I'm not expecting it to mean there won't be bugs, ever. But I do think it's a bit strange that issues like this aren't noticed before the product is released. One would think file transfer is one of the things that would be tested heavily.

And there are/has been other issues in OS X that I would't expect to find since Apple is behind both the hardware and the software.
 

MikhailT

macrumors 601
Nov 12, 2007
4,582
1,325
I'm not expecting it to mean there won't be bugs, ever. But I do think it's a bit strange that issues like this aren't noticed before the product is released. One would think file transfer is one of the things that would be tested heavily.

And there are/has been other issues in OS X that I would't expect to find since Apple is behind both the hardware and the software.

From Ars, when they tested 10.8.5:

10.8.5-802.001.png


They've fixed the AFP speed in 10.8.5 update, nearly as fast as Window's SMB. Mavericks have SMB2, we'll see if they fixed it when Mavericks is released late next month.
 

kingtj

macrumors 68030
Oct 23, 2003
2,606
749
Brunswick, MD
Yeah, except ....

#!, quite a few Linux based projects have slower disk and/or network performance than Windows too. The idea that performance is automatically faster just because it's Unix-based isn't always true. And conversely, recent versions of Windows have come a long way in trying to optimize network and disk performance. (Windows XP has no idea what an SSD drive is, for example, so won't properly support TRIM with one. Windows 7 or 8 will.)

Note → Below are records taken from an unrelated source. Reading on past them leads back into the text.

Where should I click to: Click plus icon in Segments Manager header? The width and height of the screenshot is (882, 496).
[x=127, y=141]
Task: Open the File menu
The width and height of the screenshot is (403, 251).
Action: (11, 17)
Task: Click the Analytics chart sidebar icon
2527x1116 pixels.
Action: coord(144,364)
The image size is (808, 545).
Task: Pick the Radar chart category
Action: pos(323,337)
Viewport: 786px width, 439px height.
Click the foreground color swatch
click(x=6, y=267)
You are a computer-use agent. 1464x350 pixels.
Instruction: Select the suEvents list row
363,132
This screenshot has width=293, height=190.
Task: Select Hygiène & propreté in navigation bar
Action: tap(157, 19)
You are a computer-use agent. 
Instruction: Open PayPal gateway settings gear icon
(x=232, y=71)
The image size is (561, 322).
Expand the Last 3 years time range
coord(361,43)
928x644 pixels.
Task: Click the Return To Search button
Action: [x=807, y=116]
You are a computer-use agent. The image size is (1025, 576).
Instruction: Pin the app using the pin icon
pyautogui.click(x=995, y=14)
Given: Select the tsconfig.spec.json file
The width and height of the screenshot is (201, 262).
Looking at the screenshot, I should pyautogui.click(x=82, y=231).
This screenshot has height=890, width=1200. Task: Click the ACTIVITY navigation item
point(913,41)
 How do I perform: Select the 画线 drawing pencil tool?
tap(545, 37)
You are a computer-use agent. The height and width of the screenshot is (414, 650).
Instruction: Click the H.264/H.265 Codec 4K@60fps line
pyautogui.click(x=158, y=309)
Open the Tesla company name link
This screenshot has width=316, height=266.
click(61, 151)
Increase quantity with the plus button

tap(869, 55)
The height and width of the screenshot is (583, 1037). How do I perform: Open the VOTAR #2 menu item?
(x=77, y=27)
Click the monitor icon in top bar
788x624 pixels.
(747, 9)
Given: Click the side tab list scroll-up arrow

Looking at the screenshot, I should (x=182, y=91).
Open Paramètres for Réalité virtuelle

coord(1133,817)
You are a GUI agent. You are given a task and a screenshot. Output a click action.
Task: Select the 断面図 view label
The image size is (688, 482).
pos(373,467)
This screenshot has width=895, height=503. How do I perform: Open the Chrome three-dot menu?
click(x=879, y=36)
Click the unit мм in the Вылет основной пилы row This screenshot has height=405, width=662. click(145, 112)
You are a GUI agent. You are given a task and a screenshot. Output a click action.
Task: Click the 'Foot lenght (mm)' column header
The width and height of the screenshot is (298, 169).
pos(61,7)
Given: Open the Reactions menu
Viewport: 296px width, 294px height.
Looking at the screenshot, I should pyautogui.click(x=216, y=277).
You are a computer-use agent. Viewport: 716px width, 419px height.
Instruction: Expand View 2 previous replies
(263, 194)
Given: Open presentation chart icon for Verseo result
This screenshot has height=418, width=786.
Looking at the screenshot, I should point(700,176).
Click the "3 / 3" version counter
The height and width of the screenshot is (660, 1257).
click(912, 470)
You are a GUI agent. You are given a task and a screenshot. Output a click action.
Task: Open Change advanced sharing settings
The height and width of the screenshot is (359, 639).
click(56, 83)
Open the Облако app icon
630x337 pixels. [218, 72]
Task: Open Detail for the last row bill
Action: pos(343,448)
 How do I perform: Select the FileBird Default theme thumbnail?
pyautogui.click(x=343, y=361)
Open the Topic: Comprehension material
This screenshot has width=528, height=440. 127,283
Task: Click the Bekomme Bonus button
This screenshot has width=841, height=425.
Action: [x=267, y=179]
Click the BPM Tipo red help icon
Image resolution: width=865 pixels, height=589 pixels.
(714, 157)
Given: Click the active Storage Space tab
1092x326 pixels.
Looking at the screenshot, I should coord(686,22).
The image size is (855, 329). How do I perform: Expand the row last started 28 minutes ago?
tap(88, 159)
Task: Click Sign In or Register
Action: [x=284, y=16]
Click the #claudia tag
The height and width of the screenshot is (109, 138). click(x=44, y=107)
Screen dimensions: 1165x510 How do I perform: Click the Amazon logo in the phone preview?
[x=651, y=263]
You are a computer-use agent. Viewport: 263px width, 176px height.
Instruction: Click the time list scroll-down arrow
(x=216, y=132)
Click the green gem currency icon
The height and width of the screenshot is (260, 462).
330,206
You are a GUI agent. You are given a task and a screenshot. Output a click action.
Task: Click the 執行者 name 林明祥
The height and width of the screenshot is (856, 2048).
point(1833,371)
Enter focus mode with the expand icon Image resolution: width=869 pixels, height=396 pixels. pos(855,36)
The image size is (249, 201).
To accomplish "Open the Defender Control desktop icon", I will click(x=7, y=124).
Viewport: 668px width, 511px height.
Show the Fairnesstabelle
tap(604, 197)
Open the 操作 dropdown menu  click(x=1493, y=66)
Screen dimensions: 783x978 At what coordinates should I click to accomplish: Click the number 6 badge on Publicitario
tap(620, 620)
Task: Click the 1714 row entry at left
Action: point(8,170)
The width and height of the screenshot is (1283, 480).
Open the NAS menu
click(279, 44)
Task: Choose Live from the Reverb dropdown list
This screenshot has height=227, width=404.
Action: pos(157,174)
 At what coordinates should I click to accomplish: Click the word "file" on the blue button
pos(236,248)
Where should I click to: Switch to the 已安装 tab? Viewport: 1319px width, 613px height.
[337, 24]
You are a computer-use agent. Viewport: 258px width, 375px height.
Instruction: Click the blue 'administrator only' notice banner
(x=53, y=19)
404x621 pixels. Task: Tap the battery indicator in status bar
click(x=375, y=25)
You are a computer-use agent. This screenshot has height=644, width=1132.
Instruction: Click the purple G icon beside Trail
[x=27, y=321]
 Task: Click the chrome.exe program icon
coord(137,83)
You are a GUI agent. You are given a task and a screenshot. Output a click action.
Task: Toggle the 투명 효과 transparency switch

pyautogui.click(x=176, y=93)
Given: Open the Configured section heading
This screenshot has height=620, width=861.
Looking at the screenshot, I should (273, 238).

#2, I suspect Apple just *did* make some improvements to AFP that significantly improve transfer speed. Right after I upgraded my Mac Pro to 10.8.5 the other night, I noticed copying large video files to my NAS at home suddenly went FAR quicker than I ever saw it move them before. At first I thought I had a corrupt partial file, or the copy aborted, because it seemed to finish too quickly.


"Windows is, at best, about nine percent faster over Gigabit Ethernet and 30 percent faster over 802.11n, but it's 218 percent faster over 802.11ac."

Unacceptable for any protocol. Apple needs to correct this. There is no reason that a Unix based OS should be slower than Winblows in file transfer speeds.
 

star-affinity

macrumors 68000
Nov 14, 2007
1,928
1,219
From Ars, when they tested 10.8.5:

Image

They've fixed the AFP speed in 10.8.5 update, nearly as fast as Window's SMB. Mavericks have SMB2, we'll see if they fixed it when Mavericks is released late next month.

Yup. SMB2 seems pretty quick in Mavericks compared to AFP (I heard from a reliable source who has tested it…).